>> BEGIN QUOTED TEXT

It is possible to see the degree to which the technique allowed Bouts, in the words of art historian Susan Jones, to "[achieve such] sophistication ... to create both fine linear detail and subtle tonal transitions." Jones notes that the sky would have appeared with the same clear and pale blue that is still intact in a narrow strip along the top of the work, which has been protected from light and dirt by a frame. In its current condition the muted landscape appears to echo the sorrow of the mourning figures.

X-ray analysis shows that there were a few preparatory drawings made with chalk before the paint was applied. This is left exposed in some areas, most noticeably in the Virgin's veil and mantle and in Christ's shroud. Infrared photography reveals little underdrawing but indicates that the canvas underwent several changes before completion; Mary Salome was repositioned slightly to the left, the sizes of Nicodemus' arm and shoulder were reduced, and the Magdalen's face was painted over the Virgin's mantle.

The cloth on which the work was painted had been lined with a more finely woven piece of linen and restretched, probably by the same person who stretched and lined the other works identified with the larger altarpiece. It was placed under glass, probably in the early 19th century and certainly before its acquisition by the National Gallery (Eastlake noted that it was under glass in 1858). The piece was evidently sent rolled and unframed to its patron. The brown border painted along the four sides indicates where the frame should be positioned when it is added to its final support. The row of rust-stained nail holes running along the top of the cloth is evidence that the frame was eventually positioned within the pictorial field, at a point far lower than Bouts had intended. This low framing protected a portion of the canvas from deterioration and allows us to see some of the colours as they would have originally appeared.

Polyptych

Charles Eastlake saw the work in 1858 and again in 1860 during visits to Milan to purchase Northern Renaissance art on behalf of the National Gallery. He also viewed three companion pieces but was told they were not on sale.  His notes described each of these other works, which he titled: Annunciation (now in the J. Paul Getty Museum), Adoration of the Kings (now in a private collection in Germany) and Presentation (or Resurrection; now in the Norton Simon Museum, Pasadena, California). These works are the same size as The Entombment, have similar colouring and pigmentation and are painted using the same glue-size technique, but are not as well preserved. It is probable that all were re-lined and stretched at the same time by the same restorer, indicating that they were kept together until shortly before The Entombment was acquired by the National Gallery.

Art historian Robert Koch remarked in 1988 on the similarity of provenance, material, technique, tone and colour of the four works described by Eastlake. He proposed that they were intended as wings of a five-part polyptych altarpiece. Based on the format of Bouts's 1464–1468 Altarpiece of the Holy Sacrament, whose four wing panels are the same length as The Entombment, he believes the altarpiece would have comprised a large central panel with four works half its length and width positioned two at either side. His speculative reconstruction places The Entombment on the upper right-hand wing, above the Adoration.

>> END QUOTED TEXT

▶ THE TASKS:
[1] List the three companion pieces Charles Eastlake viewed, as named in the passage about Bouts's Entombment, along with where each is now held.
[2] Please write out the part of the passage about Bouts's Entombment that opens with the words containing "X-ray analysis shows" and closes with "the Virgin's mantle.".

>> BEGIN DATA SHOWN

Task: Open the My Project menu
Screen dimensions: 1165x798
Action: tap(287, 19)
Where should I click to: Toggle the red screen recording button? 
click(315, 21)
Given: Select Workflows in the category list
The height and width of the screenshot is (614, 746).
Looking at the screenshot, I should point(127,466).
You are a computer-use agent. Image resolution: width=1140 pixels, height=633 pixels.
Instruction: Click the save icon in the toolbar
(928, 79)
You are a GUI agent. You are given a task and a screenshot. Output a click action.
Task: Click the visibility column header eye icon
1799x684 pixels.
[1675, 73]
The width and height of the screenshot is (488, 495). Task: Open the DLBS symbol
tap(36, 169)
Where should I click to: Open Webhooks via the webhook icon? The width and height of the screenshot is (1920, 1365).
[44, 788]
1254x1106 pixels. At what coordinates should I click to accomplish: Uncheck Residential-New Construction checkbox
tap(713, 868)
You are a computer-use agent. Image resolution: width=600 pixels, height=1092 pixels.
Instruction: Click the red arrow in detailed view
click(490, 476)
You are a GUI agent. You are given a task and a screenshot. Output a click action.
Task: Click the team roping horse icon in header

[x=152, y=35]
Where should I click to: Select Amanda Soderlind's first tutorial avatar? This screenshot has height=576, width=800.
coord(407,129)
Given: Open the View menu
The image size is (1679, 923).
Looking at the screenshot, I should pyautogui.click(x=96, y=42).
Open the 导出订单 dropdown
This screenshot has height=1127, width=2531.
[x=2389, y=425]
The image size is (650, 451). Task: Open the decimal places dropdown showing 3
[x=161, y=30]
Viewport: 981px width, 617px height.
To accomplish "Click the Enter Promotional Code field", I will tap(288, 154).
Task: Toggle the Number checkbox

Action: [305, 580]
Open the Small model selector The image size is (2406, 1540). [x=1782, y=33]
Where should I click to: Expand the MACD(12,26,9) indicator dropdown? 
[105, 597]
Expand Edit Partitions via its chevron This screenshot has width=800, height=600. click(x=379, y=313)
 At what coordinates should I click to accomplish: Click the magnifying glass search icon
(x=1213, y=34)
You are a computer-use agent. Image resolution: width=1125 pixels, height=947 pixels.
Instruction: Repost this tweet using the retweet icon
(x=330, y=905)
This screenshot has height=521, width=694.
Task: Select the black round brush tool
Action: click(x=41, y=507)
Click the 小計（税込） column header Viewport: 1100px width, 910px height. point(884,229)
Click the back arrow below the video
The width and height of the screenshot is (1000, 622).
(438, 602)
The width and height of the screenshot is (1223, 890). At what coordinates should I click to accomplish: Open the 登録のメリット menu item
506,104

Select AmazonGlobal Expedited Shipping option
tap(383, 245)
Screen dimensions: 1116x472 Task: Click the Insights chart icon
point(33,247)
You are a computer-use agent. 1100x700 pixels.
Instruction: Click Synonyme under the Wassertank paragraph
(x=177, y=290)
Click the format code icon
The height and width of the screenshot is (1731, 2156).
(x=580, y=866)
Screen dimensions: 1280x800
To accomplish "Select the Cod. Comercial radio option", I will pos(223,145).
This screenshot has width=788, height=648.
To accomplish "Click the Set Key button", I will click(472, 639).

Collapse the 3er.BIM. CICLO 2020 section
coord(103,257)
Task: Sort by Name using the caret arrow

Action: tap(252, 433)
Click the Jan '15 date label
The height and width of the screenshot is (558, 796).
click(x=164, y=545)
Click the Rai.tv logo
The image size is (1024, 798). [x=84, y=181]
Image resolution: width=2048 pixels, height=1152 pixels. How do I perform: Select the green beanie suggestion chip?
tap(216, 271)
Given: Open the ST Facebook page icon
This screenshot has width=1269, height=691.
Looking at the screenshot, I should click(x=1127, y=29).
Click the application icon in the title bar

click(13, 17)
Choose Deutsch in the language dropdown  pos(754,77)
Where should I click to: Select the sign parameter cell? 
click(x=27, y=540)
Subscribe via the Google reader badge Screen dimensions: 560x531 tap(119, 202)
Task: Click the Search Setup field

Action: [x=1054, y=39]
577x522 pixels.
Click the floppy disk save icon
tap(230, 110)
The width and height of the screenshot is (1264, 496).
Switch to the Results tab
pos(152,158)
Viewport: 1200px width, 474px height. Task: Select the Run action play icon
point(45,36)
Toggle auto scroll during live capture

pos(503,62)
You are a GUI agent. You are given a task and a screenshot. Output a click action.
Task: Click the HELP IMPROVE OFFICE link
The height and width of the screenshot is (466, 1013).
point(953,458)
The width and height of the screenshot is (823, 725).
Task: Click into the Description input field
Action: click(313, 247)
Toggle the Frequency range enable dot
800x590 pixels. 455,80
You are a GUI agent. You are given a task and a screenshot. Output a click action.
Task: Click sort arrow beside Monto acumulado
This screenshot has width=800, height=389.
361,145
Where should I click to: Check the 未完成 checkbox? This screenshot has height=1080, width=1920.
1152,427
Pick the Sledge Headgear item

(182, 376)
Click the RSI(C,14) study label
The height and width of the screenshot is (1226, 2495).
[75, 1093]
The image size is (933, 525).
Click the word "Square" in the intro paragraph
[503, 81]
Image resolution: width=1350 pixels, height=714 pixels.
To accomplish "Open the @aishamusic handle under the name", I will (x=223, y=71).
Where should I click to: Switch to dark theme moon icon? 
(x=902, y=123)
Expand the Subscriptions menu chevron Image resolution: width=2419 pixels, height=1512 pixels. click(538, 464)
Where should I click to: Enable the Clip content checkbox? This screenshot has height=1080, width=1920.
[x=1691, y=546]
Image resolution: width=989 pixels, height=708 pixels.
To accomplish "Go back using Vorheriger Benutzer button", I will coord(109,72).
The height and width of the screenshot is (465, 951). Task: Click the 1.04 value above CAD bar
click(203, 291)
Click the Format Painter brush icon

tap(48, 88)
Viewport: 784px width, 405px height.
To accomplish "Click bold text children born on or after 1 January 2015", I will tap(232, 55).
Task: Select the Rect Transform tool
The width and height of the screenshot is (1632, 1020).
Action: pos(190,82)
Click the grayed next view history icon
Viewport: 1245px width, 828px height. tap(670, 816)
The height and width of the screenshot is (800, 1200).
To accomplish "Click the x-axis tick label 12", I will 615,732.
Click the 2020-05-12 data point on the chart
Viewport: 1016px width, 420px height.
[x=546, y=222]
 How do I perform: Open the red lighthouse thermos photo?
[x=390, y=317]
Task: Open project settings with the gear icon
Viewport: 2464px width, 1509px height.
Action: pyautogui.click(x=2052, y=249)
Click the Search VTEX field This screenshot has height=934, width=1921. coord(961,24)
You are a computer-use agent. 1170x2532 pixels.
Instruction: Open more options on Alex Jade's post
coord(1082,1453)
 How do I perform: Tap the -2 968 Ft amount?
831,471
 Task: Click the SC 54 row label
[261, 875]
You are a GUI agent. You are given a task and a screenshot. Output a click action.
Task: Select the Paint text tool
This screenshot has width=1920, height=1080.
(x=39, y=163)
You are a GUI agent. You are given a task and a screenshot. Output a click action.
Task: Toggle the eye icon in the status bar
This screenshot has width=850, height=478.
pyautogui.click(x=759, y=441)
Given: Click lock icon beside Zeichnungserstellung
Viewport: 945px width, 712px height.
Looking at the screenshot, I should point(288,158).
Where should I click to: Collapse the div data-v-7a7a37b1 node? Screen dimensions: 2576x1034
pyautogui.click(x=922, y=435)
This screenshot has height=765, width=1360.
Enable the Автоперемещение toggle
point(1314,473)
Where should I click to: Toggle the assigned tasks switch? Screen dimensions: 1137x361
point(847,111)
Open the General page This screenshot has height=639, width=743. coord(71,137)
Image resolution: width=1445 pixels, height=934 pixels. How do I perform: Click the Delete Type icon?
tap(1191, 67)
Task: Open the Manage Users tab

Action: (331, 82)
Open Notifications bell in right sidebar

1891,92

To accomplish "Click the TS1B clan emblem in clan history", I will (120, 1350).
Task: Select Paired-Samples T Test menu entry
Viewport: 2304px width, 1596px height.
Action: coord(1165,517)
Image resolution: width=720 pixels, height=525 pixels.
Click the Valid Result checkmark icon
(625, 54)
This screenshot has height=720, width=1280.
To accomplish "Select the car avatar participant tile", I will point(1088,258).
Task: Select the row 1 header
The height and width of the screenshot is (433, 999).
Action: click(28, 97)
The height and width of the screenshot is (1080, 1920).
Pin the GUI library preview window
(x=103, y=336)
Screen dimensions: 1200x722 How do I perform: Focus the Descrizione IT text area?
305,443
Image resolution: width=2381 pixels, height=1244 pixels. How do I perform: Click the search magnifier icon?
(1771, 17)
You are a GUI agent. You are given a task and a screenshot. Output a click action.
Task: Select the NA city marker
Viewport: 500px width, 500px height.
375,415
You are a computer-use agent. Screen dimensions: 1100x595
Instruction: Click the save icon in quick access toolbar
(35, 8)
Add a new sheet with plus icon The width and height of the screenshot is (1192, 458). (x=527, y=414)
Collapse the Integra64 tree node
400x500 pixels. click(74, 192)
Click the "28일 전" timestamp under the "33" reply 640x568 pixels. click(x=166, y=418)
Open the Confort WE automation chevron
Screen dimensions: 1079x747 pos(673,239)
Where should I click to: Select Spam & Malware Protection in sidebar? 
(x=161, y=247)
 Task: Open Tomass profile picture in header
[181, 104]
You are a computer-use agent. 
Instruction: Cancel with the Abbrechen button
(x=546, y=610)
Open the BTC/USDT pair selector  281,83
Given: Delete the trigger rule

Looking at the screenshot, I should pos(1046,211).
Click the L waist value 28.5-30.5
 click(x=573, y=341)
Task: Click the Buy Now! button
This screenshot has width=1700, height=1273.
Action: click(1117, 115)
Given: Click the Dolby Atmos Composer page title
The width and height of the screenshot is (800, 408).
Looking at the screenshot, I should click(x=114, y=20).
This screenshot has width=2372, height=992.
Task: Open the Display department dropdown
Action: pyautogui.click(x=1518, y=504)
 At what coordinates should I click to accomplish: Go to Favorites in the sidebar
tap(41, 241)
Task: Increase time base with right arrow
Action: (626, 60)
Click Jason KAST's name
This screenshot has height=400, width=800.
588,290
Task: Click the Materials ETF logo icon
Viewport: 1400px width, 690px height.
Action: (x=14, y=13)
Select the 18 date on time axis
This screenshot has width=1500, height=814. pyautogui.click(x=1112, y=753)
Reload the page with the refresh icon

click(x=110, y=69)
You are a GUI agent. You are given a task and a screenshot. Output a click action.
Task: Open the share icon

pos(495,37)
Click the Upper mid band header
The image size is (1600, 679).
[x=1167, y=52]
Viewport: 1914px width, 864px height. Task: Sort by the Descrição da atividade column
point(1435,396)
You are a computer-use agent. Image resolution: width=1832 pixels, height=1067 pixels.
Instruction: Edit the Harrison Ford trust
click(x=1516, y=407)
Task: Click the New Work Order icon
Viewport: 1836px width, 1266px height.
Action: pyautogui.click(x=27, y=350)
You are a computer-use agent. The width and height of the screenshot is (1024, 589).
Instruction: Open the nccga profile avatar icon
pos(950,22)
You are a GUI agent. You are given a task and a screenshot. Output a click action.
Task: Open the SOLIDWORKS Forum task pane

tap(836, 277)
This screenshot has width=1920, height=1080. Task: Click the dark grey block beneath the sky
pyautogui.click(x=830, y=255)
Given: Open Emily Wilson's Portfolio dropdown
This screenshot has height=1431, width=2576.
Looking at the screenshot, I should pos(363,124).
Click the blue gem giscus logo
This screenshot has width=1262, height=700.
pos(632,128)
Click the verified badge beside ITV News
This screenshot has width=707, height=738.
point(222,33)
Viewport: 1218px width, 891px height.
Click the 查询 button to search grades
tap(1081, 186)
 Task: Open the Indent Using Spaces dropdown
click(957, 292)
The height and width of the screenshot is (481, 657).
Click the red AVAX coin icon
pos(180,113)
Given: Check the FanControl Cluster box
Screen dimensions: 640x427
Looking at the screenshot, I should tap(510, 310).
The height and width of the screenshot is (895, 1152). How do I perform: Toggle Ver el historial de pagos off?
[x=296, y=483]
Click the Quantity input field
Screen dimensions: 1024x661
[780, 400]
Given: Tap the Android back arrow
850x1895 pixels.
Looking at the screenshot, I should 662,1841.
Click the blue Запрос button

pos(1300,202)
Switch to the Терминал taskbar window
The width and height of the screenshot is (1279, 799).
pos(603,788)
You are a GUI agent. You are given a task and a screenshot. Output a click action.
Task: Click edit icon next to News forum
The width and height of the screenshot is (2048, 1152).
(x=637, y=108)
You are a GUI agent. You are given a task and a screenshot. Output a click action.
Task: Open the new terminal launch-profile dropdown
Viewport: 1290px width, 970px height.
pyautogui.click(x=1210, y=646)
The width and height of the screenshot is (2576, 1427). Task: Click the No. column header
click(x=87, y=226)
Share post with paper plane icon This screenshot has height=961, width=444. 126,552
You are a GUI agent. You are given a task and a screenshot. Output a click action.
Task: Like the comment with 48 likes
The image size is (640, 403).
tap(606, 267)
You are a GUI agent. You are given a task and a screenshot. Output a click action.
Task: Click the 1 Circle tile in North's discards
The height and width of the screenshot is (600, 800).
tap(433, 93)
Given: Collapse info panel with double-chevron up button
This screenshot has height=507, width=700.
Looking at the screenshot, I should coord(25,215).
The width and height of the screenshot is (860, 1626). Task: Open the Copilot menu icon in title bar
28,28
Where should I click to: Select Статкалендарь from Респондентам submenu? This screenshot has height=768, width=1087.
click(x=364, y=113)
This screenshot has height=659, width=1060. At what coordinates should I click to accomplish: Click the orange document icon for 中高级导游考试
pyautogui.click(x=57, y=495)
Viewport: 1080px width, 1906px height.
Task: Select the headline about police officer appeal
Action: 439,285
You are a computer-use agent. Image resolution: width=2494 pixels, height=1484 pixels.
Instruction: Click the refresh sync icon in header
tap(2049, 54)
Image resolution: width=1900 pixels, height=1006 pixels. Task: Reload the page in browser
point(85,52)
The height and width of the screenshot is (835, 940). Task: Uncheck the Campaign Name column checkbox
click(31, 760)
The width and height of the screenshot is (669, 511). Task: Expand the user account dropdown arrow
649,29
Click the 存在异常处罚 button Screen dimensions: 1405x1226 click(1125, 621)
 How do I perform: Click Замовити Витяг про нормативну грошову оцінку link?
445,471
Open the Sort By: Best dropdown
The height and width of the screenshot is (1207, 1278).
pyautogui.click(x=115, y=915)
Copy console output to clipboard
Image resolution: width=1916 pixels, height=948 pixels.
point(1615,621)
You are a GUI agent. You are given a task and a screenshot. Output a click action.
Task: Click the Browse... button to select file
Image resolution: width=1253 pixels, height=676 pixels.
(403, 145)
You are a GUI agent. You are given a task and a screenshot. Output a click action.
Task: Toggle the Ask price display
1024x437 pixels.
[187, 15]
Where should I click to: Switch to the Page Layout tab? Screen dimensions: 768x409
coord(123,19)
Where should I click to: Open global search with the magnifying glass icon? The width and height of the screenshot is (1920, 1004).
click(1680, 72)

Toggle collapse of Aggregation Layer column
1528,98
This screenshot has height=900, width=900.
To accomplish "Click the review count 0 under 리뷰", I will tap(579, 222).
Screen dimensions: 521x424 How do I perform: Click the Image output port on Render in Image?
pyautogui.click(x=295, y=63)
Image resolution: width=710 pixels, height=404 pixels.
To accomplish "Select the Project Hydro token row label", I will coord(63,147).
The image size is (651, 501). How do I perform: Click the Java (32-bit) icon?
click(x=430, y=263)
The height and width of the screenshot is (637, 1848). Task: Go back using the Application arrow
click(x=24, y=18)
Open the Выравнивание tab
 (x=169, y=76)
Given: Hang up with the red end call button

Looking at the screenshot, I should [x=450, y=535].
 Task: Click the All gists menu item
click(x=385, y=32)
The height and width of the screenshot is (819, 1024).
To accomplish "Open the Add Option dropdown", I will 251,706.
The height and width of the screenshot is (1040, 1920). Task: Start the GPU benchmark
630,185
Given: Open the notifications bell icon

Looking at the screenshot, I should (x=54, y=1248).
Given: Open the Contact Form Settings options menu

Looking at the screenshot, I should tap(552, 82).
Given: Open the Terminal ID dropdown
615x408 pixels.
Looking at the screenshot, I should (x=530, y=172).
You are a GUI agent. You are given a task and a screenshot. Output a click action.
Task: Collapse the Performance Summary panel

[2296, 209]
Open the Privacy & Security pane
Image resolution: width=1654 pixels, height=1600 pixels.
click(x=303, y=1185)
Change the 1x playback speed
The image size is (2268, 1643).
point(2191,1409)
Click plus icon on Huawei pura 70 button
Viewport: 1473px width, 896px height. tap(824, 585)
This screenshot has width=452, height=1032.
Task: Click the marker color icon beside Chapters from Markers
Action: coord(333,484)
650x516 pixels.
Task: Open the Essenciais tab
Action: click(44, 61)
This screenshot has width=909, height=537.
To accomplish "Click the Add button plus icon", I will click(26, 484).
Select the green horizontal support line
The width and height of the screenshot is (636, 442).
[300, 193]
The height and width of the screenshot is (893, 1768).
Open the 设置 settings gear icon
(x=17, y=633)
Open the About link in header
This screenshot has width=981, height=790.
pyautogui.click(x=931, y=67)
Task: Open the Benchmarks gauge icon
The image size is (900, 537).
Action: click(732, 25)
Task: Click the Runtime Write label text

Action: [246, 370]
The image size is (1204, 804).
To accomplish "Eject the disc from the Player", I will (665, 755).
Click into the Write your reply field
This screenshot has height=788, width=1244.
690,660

>> END DATA SHOWN

▶ RESULTS:
[1]
Annunciation: J. Paul Getty Museum
Adoration of the Kings: a private collection in Germany
Presentation (or Resurrection): Norton Simon Museum, Pasadena, California

[2]
X-ray analysis shows that there were a few preparatory drawings made with chalk before the paint was applied. This is left exposed in some areas, most noticeably in the Virgin's veil and mantle and in Christ's shroud. Infrared photography reveals little underdrawing but indicates that the canvas underwent several changes before completion; Mary Salome was repositioned slightly to the left, the sizes of Nicodemus' arm and shoulder were reduced, and the Magdalen's face was painted over the Virgin's mantle.